_Input data_
# # #
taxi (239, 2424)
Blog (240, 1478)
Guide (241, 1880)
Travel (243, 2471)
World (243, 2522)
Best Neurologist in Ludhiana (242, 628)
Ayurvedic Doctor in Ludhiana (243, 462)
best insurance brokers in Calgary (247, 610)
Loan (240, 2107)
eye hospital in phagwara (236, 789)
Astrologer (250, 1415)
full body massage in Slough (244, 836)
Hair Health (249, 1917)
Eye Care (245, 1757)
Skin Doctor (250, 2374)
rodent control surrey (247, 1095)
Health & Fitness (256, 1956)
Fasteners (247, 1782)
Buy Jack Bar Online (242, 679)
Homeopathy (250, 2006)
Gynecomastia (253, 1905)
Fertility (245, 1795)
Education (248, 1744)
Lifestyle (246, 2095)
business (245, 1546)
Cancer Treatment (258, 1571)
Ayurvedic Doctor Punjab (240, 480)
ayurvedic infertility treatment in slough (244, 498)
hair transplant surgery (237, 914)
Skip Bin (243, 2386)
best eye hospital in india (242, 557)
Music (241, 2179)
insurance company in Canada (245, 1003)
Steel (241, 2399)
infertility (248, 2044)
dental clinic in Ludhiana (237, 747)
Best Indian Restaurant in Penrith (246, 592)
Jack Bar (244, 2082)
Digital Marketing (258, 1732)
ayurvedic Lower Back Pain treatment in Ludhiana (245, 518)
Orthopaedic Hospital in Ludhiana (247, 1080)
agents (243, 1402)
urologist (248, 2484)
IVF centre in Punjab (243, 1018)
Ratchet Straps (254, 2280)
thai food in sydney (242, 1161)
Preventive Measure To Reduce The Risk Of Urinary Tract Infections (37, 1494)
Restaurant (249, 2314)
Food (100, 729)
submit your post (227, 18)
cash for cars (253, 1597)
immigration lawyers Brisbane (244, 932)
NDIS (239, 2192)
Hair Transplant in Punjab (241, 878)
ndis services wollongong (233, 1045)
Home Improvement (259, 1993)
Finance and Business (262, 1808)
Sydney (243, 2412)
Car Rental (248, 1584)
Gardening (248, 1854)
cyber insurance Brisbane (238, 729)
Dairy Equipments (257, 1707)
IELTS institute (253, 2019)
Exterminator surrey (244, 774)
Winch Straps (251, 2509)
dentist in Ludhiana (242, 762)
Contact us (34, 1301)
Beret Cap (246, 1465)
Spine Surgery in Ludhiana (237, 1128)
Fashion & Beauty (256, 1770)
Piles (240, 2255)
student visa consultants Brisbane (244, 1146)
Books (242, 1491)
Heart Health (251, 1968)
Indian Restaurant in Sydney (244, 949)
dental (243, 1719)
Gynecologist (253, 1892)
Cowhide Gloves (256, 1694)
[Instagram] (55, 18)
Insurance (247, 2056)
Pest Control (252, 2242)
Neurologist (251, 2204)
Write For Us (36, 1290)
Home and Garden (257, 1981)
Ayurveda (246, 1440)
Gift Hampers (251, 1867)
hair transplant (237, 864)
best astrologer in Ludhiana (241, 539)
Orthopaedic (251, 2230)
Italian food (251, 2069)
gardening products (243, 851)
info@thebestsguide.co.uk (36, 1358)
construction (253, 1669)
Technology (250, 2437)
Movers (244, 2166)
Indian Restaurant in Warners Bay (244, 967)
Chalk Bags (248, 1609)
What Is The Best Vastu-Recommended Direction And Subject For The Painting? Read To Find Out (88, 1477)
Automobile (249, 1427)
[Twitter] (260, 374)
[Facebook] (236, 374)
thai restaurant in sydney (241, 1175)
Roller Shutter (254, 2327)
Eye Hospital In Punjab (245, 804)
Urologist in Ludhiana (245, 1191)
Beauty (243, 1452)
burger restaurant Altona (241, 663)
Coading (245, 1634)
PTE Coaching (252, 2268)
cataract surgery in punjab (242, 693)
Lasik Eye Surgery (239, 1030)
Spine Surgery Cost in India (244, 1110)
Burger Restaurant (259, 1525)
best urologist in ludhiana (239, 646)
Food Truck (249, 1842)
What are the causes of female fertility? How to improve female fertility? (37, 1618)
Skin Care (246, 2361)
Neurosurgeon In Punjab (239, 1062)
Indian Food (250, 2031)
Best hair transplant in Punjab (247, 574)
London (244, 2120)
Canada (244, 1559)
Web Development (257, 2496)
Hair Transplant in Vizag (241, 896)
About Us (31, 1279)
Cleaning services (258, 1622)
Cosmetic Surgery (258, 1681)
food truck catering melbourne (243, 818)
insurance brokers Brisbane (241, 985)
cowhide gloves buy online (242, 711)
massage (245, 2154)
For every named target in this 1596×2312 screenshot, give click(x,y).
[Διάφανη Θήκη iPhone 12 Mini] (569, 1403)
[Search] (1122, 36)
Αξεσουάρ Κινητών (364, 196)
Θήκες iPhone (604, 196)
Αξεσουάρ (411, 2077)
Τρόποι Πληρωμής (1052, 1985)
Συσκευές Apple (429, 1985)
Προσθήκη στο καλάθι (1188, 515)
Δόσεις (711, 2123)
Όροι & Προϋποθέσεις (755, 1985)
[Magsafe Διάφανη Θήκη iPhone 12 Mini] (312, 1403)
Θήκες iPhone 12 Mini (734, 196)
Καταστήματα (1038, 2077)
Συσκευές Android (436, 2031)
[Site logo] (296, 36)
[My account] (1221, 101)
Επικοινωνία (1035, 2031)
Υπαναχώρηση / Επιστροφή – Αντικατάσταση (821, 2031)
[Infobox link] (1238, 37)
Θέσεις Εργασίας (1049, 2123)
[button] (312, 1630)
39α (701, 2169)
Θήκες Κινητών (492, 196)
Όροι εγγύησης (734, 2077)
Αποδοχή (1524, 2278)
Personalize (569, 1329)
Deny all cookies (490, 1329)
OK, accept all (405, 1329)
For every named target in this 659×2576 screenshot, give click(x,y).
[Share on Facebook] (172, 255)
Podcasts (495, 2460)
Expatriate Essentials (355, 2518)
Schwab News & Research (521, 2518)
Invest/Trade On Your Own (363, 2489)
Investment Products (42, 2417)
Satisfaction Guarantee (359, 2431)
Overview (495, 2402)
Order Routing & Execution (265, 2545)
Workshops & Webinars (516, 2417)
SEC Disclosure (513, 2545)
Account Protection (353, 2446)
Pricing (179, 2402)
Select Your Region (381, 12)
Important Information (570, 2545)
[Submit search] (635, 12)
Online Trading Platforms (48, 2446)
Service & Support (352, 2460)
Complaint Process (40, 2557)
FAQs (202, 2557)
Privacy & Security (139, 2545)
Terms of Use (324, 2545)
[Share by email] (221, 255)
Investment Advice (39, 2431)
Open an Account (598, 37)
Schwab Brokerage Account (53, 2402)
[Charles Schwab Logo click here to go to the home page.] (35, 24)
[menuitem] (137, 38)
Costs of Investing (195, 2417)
# # #
Out of the listing above, reproduce exactly the lines from the one with "Θήκες iPhone (604, 196)" up to and including the one with "OK, accept all (405, 1329)".

_Worked solution_
Θήκες iPhone (604, 196)
Αξεσουάρ (411, 2077)
Τρόποι Πληρωμής (1052, 1985)
Συσκευές Apple (429, 1985)
Προσθήκη στο καλάθι (1188, 515)
Δόσεις (711, 2123)
Όροι & Προϋποθέσεις (755, 1985)
[Magsafe Διάφανη Θήκη iPhone 12 Mini] (312, 1403)
Θήκες iPhone 12 Mini (734, 196)
Καταστήματα (1038, 2077)
Συσκευές Android (436, 2031)
[Site logo] (296, 36)
[My account] (1221, 101)
Επικοινωνία (1035, 2031)
Υπαναχώρηση / Επιστροφή – Αντικατάσταση (821, 2031)
[Infobox link] (1238, 37)
Θέσεις Εργασίας (1049, 2123)
[button] (312, 1630)
39α (701, 2169)
Θήκες Κινητών (492, 196)
Όροι εγγύησης (734, 2077)
Αποδοχή (1524, 2278)
Personalize (569, 1329)
Deny all cookies (490, 1329)
OK, accept all (405, 1329)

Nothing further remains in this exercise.